What is needed ▸ From the items below, pick out every line that contains the word "should". Treat uppercase and lowercase letters as different.
◇ ◇ ◇
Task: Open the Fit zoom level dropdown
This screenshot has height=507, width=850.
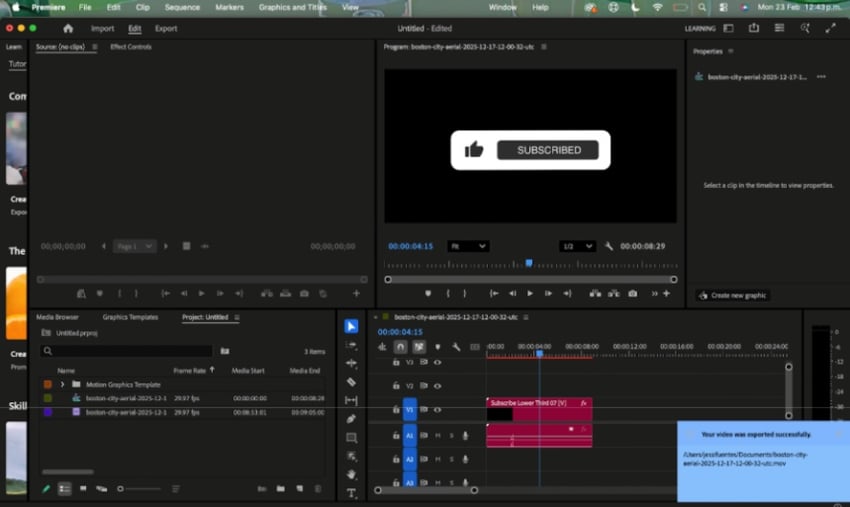Action: [468, 246]
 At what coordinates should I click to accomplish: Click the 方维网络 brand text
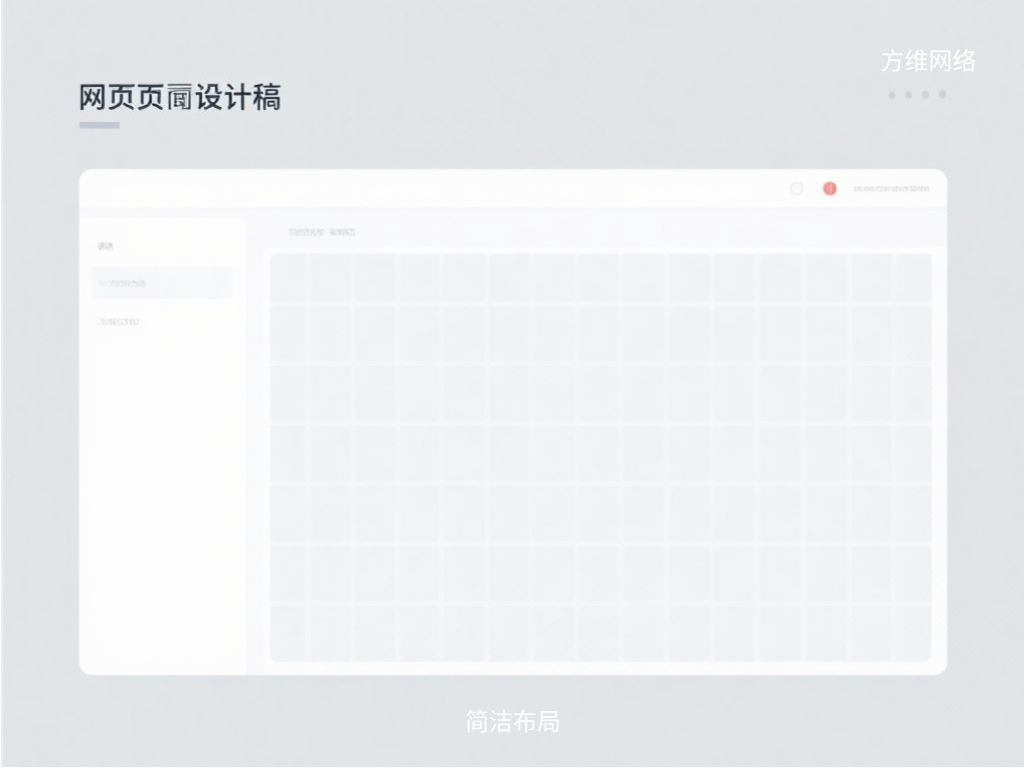pos(928,61)
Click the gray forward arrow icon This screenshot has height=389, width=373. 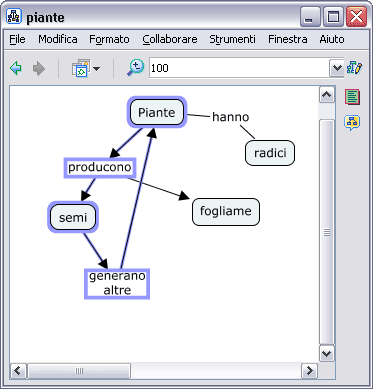[x=39, y=69]
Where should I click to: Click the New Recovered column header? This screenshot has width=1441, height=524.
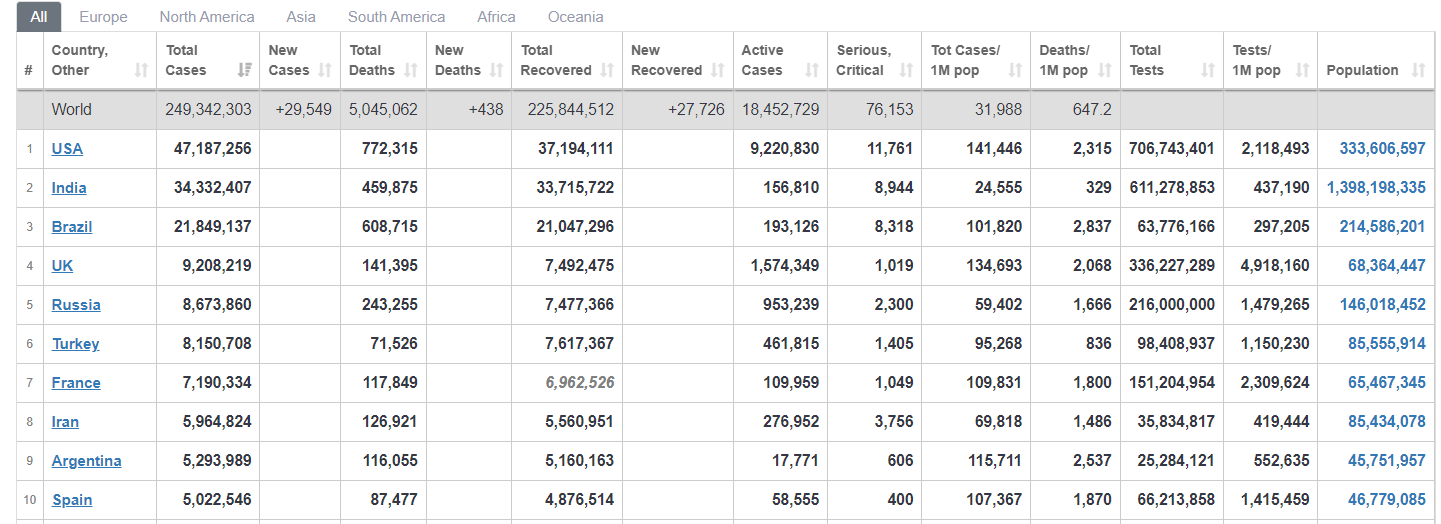click(x=677, y=60)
◇ ◇ ◇
Output of the task ▸
 At what coordinates should I click to accomplish: Click the 方维网络 brand text
Where should I click to: Click the New Recovered column header? This screenshot has width=1441, height=524.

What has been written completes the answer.